> **Required work**
For this exercise, transcribe all the records below exactly.

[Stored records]
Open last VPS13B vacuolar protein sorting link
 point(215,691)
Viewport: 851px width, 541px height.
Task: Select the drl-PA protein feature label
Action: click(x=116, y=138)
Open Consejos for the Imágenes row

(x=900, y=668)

> **Response area**
Open last VPS13B vacuolar protein sorting link
 point(215,691)
Viewport: 851px width, 541px height.
Task: Select the drl-PA protein feature label
Action: click(x=116, y=138)
Open Consejos for the Imágenes row

(x=900, y=668)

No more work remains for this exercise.